Pickles are an important part of Lebanese cuisine, with many different varieties, colours and textures. Some are enjoyed as a side dish on the dinner table – like baby aubergines – while others are an important part of many dishes and takeaway meals like roast chicken, falafel, shawarma and many more. They also play a big part in the breakfast dishes of fava beans and chickpeas.
Cucumber Pickle
This was always made in massive quantities to fill very large jars.
Makes about 1 litre jar
600 g baby cucumbers
350 ml water
150 ml vinegar
1½ tbsp coarse salt
½ tsp sugar
2 dried chillies
Optional flavourings (e.g. garlic, dill, shallots, black peppercorns or mustard seeds)
Method
- Sterilise your jars by placing them in the dishwasher on a high temperature or steam setting to be ready when your pickling ingredients are ready.

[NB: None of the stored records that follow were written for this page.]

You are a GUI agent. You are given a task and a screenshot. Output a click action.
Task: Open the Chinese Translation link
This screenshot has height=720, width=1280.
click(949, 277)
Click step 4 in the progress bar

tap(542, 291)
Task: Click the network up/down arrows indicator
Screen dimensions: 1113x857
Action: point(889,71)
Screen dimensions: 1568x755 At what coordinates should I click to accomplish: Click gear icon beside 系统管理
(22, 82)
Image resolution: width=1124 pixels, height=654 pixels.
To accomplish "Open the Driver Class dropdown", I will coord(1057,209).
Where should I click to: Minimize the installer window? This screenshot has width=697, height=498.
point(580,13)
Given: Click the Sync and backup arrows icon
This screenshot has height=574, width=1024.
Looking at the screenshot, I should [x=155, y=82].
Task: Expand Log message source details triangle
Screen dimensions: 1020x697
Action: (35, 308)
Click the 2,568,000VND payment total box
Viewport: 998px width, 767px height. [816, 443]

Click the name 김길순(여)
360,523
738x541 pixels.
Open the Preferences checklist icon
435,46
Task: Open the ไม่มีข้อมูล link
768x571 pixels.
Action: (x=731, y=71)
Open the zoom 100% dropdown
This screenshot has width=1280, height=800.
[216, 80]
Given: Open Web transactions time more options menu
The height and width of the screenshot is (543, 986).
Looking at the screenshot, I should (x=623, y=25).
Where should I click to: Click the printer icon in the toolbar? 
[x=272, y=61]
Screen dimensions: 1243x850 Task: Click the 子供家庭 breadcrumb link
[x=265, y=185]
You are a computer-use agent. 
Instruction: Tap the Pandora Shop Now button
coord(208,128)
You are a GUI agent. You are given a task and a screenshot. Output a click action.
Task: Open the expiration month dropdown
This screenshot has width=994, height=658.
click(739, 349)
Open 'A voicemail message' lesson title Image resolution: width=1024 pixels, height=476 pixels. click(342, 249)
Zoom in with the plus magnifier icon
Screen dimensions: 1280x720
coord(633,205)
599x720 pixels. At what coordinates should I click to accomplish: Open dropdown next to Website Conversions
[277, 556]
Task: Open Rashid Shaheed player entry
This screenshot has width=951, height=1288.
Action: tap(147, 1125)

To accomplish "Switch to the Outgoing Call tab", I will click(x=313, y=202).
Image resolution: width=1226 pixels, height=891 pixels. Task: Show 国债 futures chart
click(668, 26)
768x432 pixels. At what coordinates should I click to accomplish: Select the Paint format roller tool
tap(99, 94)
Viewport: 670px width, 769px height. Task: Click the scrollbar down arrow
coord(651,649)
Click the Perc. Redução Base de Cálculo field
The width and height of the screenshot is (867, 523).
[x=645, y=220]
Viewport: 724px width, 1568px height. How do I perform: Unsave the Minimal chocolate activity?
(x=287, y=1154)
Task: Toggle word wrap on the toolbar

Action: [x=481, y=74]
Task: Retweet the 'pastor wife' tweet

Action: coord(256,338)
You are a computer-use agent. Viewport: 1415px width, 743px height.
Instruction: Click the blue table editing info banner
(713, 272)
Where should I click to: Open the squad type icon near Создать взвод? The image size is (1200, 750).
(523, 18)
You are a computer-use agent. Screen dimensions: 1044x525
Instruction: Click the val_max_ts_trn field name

- Wash the cucumbers and pat them dry.
- In a medium pot, combine the water, vinegar, salt, sugar and chillies and any additional flavourings of your choice.
- Simmer your pickling liquid for five minutes, then leave it to cool down.
- Fill up your jars with the cucumbers and pour over the pickling vinegar, leaving 1.5 cm head space.
- Wipe the rim of your jar and seal them properly.
- Store the jar in a cool dark place and leave to mature for around 3 weeks.
Turnip Pickle
This is famous for its pink colour, obtained by the addition of fresh beetroot to the pickling jars, which also adds a sweet flavour.
Makes 1 litre jar
150 g coarse sea salt
1 litre water
1 kg small turnips
1 small fresh beetroot
400 ml pickling vinegar
Method
- Prepare your brine by heating up 500 ml of boiling water with the salt, allow the salt to dissolve, then add the remaining cold water and leave to cool.
- Wash your turnips and remove the top and bottom parts. Cut them into 1 cm circles, then into 1 cm strips similar to chips.
- Place the turnips in a glass bowl and cover them with the brine, then leave overnight.
- The following day, rinse the turnips and pat them dry.
- Peel the beetroot and cut it into thin strips.
- Simmer the beetroot strips in the pickling vinegar for 10 minutes, then leave to cool down.
- Sterilise your jars by placing them in the dishwasher with a high temperature or steam setting to be ready when your pickling ingredients are ready.
- Pack the turnips into your sterilised jars, adding a few beetroot slices in the mix.
- Pour over your pickling vinegar leaving 1.5 cm head space.
- Wipe the rim of your jar and seal them properly.
- Store in a cool dark place and leave to mature for around two weeks.
Baby Aubergine Pickle with Vinegar
This much-loved pickle is considered a side dish.
Makes 1 litre jar
750 g baby small rounded aubergines of similar sizes
Coarse sea salt
15 garlic cloves
4 large medium-hot chillies
1 small fresh beetroot
350 ml pickling vinegar
150 ml water
½ tsp sugar
Method
- Start by boiling the aubergines in plenty of water over a medium heat until soft but not overcooked. The size of the aubergine determines how long to cook them. The very small ones require about five minutes and the slightly bigger plump ones need around ten minutes.